Ichiki M, Sakurai M, Hayashi I
Gan To Kagaku Ryoho. 1994 Dec;21(16):2787-91.
Phase I/II study of combination regimen composed of cisplatin (CDDP), carboplatin (CBDCA) and etoposide (VP-16) [CPVP] was conducted for small cell lung cancer. The dose level of VP-16 was fixed at 100 mg/m2, while the dosages of CDDP and CBDCA administered at each of the 4 steps were 50/200, 60/200, 60/250 and 70/250 mg/m2, respectively. Nine patients were allocated to each step dose group. Toxicities were evaluated in the first 2 courses to determine the maximum tolerated dose (MTD). As a result, step 3 dosages proved to be MTD, and the dose limiting factor (DLF) was hematotoxicity, but gastro-intestinal toxicity was tolerated. The response (CR+PR) was found in 21 out of 23 patients with evaluable lesions (91%). In the 22 patients who had not received pretreatment, median survival time (M ST) was 16.4 months. These results suggest that the recommended dose is step 2, and that the CPVP regimen is both more tolerable and more effective than the standard regimen. The CPVP regimen warrants further study in phase III trials.

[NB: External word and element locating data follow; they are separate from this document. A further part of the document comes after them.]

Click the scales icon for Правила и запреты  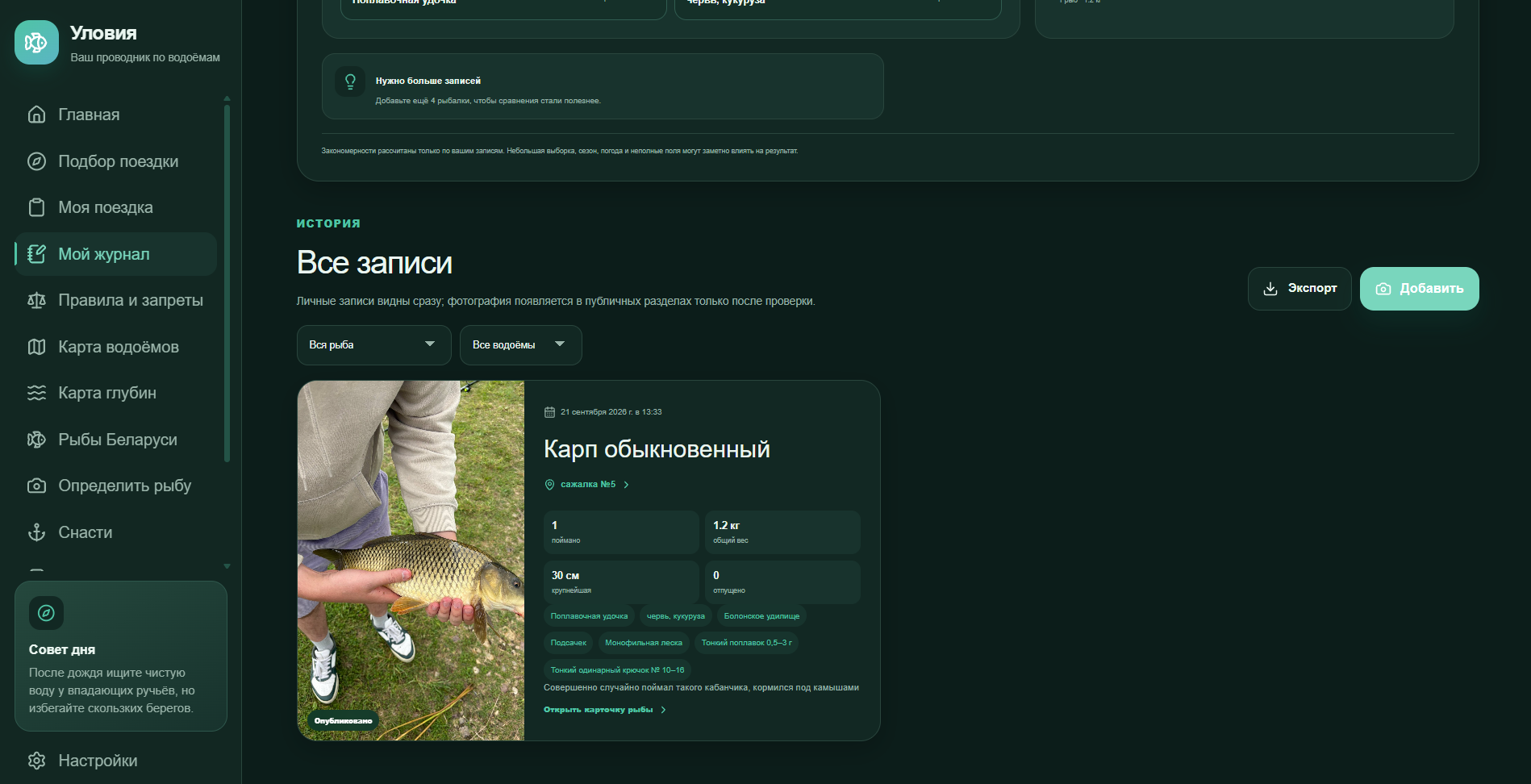36,300
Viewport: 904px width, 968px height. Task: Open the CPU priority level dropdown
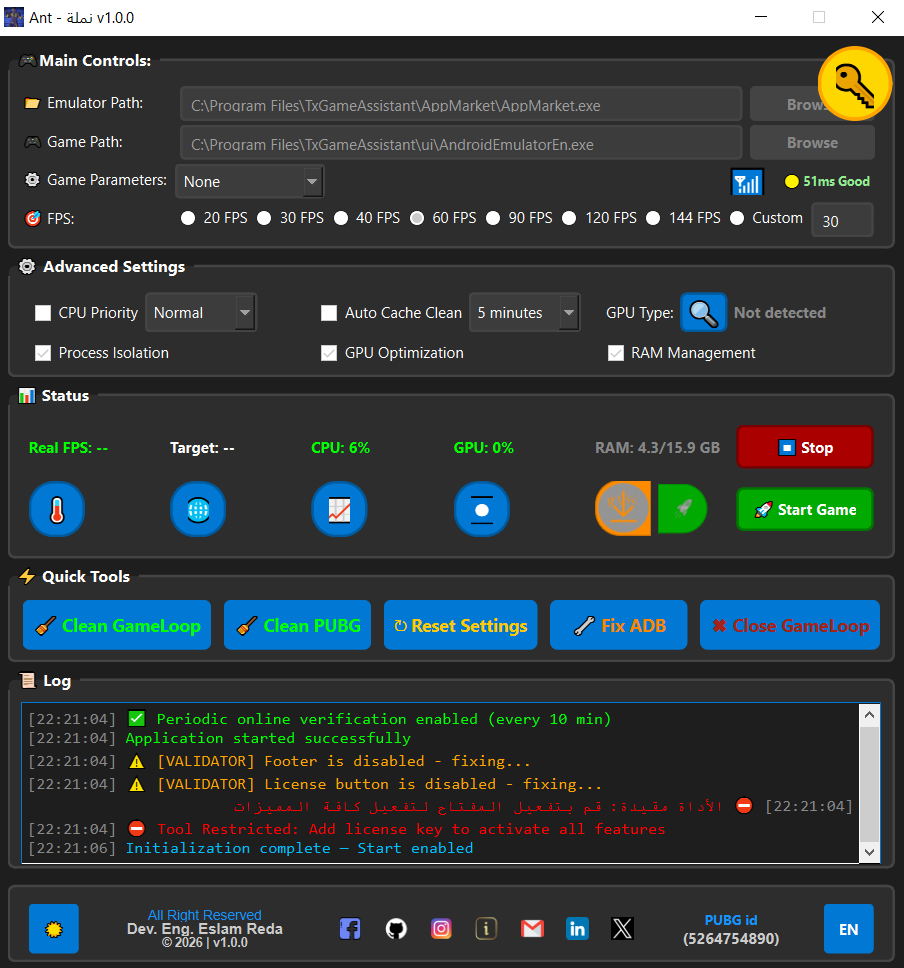click(200, 312)
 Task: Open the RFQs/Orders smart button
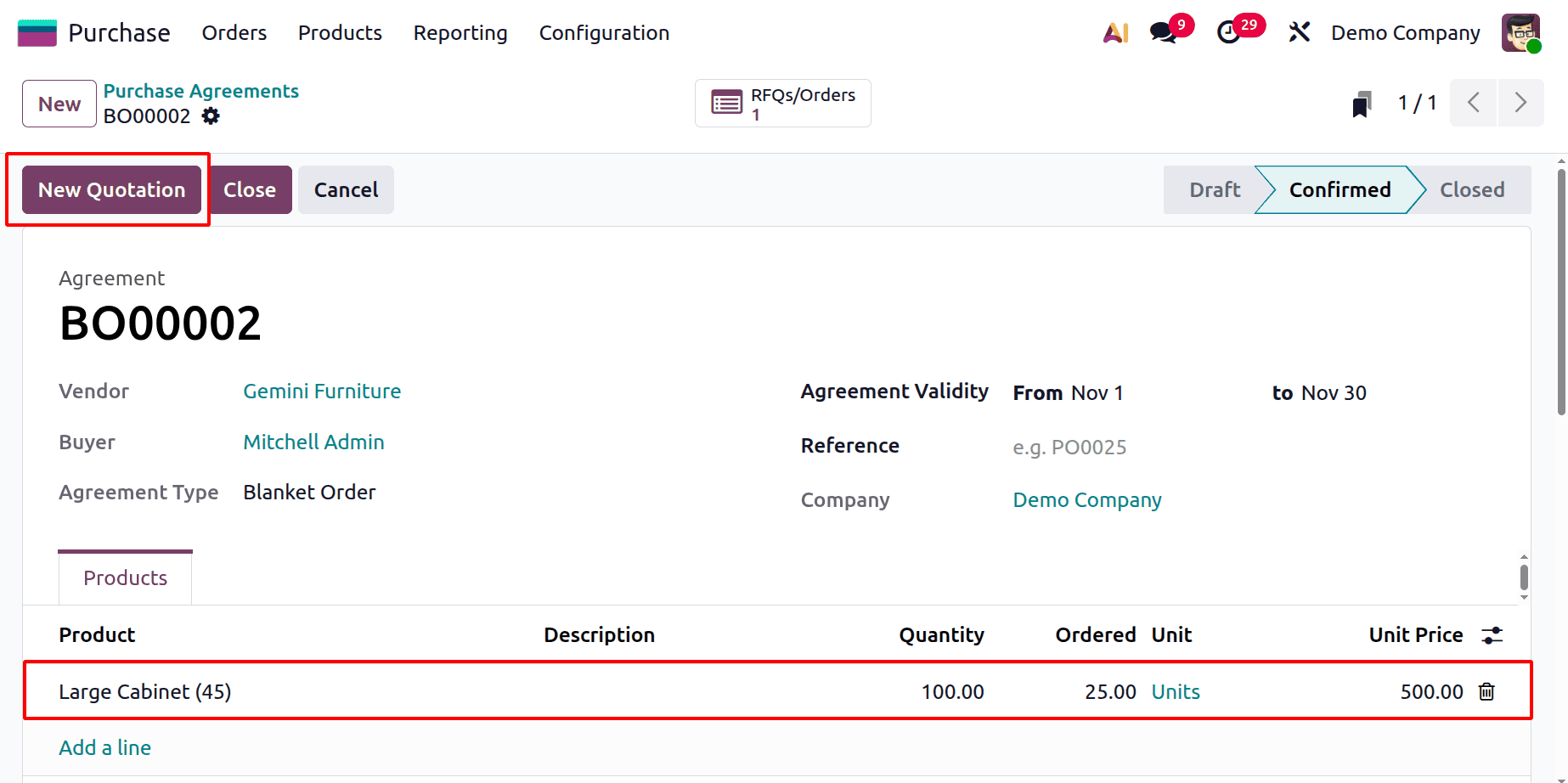point(781,103)
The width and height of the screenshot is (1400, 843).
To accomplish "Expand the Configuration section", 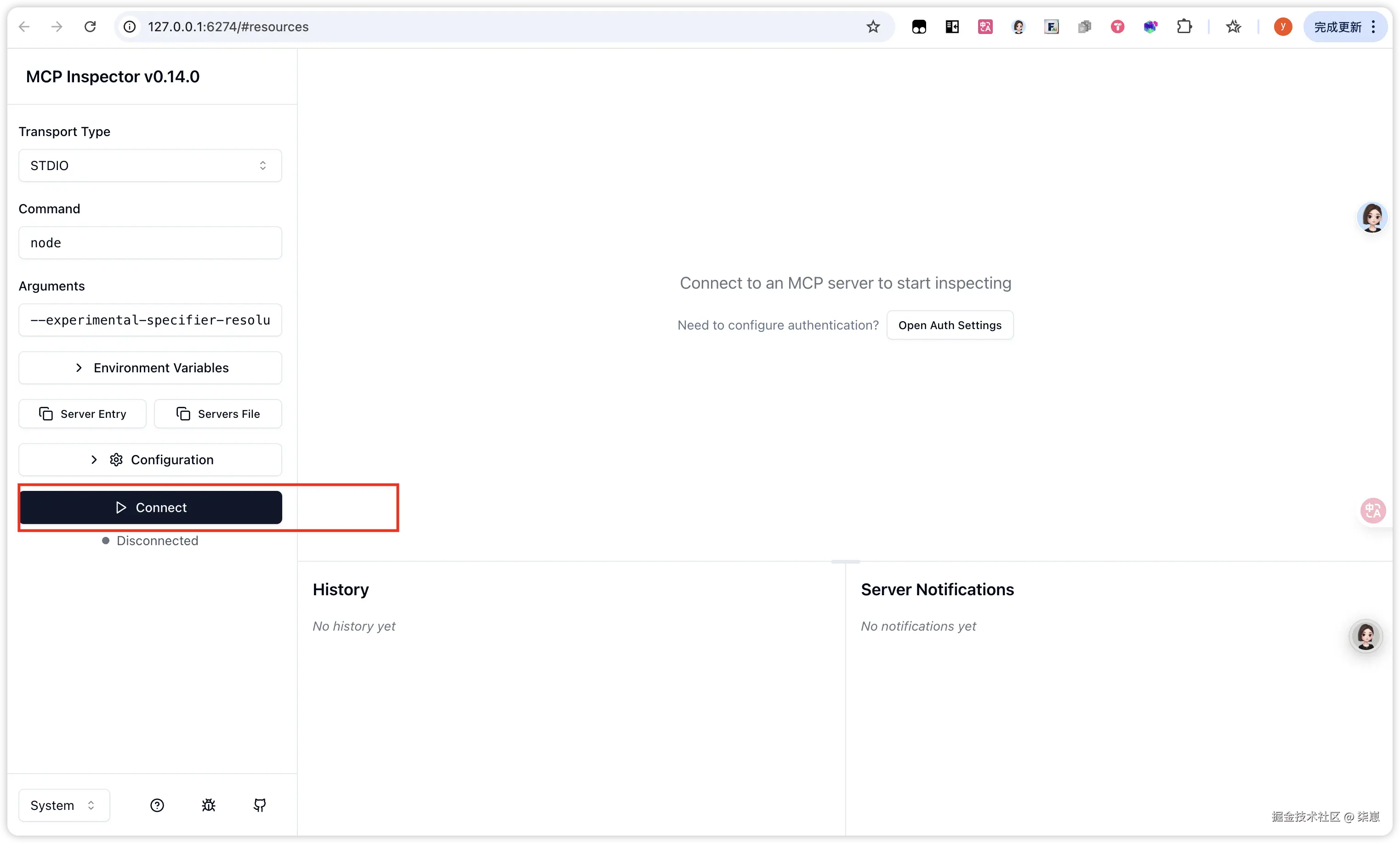I will [x=150, y=460].
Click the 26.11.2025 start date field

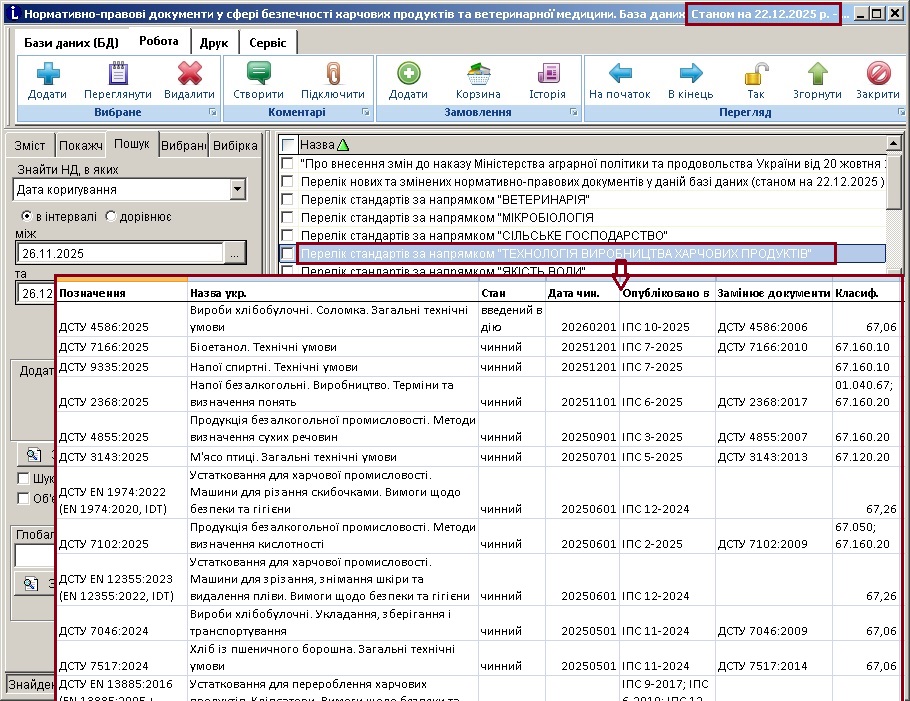click(118, 253)
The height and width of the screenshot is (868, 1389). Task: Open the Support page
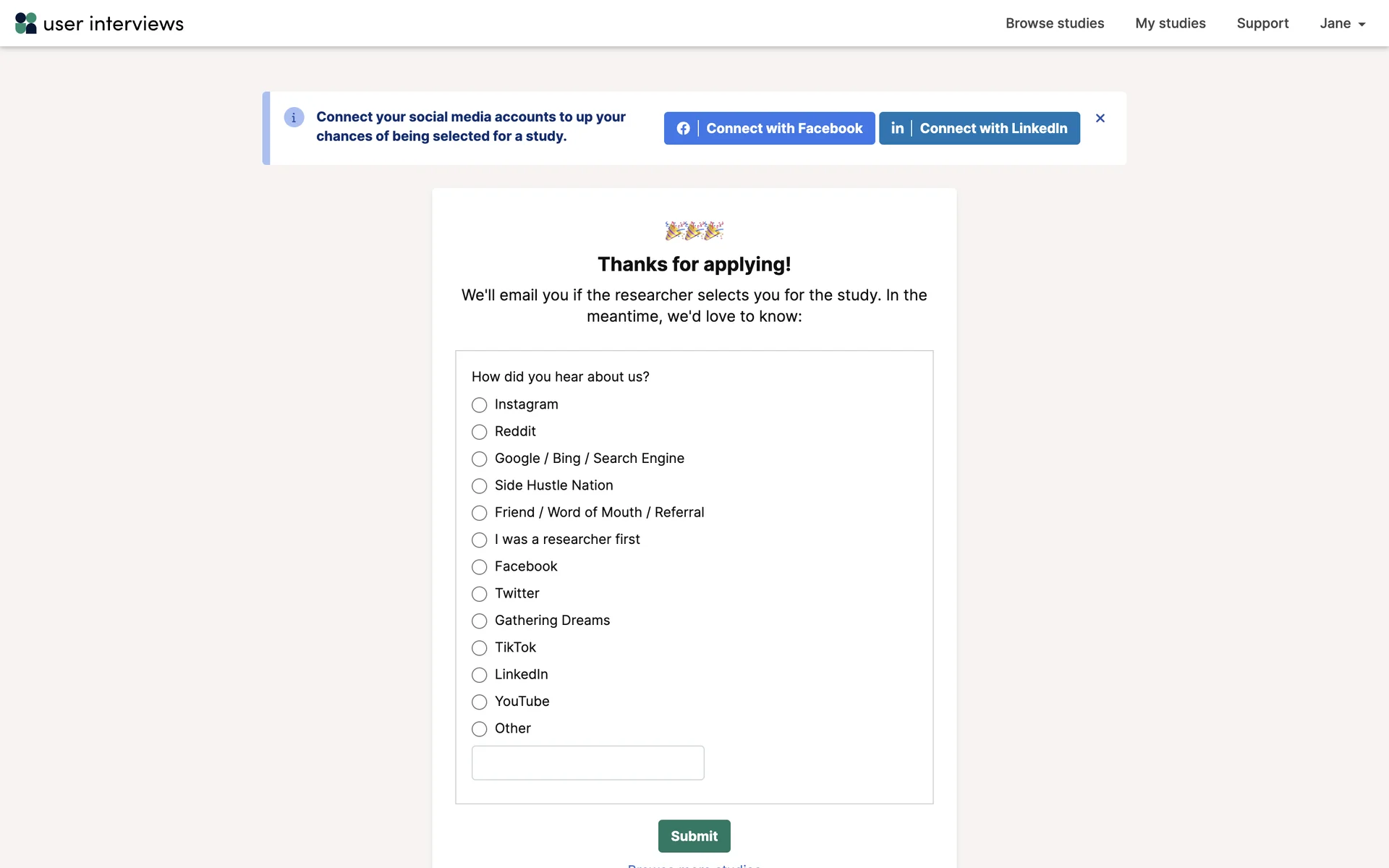coord(1262,23)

开展了一项针对小细胞肺癌的由顺铂(CDDP)、卡铂(CBDCA)和依托泊苷(VP - 16)组成的联合方案[CPVP]的I/II期研究。VP - 16的剂量水平固定为100 mg/m²,而在4个步骤中每个步骤给予的CDDP和CBDCA剂量分别为50/200、60/200、60/250和70/250 mg/m²。每个步骤剂量组分配9名患者。在前2个疗程中评估毒性以确定最大耐受剂量(MTD)。结果,第3步剂量被证明是MTD,剂量限制因素(DLF)是血液毒性,但胃肠道毒性可耐受。在23例有可评估病变的患者中,有21例出现缓解(CR + PR)(91%)。在22例未接受预处理的患者中,中位生存时间(MST)为16.4个月。这些结果表明推荐剂量为第2步,并且CPVP方案比标准方案更具耐受性且更有效。CPVP方案值得在III期试验中进一步研究。